The Australian dollar is flat after weak eurozone data and encouraging US jobs figures pulled the currency in opposite directions.
At 0700 AEDT on Friday, the local unit was trading at 103.49 US cents, down from 103.50 cents on Thursday.
Since 1700 AEDT on Thursday, the Australian dollar has traded between 103.27 US cents and 103.66 cents.
New claims for US unemployment insurance benefits fell last week to their lowest level since January 2008, a sign that employment growth may be picking up.
Earlier in the overnight session, it was revealed that the eurozone recession was getting worse.
The region's economy shrank 0.6 per cent in the December quarter, following a contraction of 0.1 per cent in the previous quarter.

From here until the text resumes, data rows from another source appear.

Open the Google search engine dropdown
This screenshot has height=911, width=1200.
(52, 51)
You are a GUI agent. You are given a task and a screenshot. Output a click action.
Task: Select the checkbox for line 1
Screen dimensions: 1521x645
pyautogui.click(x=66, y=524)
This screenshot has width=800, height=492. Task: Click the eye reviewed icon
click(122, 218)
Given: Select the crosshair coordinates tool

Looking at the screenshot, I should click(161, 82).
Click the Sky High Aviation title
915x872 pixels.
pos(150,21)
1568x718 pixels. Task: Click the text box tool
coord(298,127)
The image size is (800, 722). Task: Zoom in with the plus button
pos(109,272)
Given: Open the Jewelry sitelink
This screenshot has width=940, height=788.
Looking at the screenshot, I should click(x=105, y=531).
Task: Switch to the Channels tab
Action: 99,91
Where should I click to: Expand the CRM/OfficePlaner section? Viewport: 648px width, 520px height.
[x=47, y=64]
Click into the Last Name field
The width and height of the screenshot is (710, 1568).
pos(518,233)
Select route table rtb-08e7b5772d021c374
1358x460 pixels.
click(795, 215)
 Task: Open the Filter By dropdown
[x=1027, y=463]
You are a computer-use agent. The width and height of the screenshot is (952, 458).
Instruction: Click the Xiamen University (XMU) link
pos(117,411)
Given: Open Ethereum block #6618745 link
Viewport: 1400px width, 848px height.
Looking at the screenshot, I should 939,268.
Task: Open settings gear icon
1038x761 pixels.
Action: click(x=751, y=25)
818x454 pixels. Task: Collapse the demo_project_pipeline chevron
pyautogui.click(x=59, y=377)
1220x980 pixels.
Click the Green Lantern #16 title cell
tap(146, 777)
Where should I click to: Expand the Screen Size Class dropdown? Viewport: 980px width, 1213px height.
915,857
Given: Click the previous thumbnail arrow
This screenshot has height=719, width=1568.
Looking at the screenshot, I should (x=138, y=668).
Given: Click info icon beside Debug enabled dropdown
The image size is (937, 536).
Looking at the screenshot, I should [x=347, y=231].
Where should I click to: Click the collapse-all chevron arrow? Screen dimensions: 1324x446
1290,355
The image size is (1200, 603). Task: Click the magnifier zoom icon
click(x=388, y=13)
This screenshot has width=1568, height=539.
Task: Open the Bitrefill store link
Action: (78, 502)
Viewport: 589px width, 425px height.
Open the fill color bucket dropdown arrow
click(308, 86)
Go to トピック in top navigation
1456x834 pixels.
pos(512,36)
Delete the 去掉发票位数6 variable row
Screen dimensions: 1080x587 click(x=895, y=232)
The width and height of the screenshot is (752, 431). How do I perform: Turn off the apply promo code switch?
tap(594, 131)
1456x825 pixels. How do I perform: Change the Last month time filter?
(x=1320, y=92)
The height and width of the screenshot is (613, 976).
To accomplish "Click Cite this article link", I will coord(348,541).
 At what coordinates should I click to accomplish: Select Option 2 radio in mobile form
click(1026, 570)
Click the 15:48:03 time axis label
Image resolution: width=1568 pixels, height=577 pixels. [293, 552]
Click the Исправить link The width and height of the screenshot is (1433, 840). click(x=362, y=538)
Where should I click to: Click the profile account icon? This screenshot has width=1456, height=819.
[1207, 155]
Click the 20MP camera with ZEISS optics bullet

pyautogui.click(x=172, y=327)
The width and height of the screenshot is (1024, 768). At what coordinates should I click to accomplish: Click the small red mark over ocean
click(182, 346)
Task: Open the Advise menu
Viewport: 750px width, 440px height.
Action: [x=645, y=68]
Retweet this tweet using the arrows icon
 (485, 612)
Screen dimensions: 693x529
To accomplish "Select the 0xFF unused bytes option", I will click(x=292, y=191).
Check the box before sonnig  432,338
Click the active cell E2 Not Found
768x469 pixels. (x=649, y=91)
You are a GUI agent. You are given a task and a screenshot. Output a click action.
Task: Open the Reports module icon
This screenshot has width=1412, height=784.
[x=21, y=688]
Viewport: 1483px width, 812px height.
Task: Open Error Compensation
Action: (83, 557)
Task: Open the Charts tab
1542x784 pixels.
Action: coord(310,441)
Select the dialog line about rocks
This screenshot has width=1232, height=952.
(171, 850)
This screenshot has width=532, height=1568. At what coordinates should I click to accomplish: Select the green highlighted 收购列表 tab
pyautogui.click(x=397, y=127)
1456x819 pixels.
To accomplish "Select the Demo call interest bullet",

"Initially, the Australian dollar fell on the European data and then it rebounded with US equities that were partly boosted by the US jobless claims data," Westpac New Zealand senior market strategist Imre Speizer said.
"There was a little bit of fluctuation but it was confined within a half a US cent band."
The euro fell more than one US cent after the release of the economic data, hitting a one-month low of 133.15 US cents.
The two-day G20 meeting of finance ministers and central bankers, which wraps up on Friday, is discussing the issue of countries manipulating the value of their currencies and the recent heavy fall in value of the yen
Mr Speizer said a draft communique from the meeting had already been leaked but avoided the phrase "currency war".
"Countries will commit to avoiding exchange rate misalignments," the statement said.
"That's pretty wishy-washy really," Mr Speizer.
"If that's what the communique says, I don't think there will be a stir in the markets."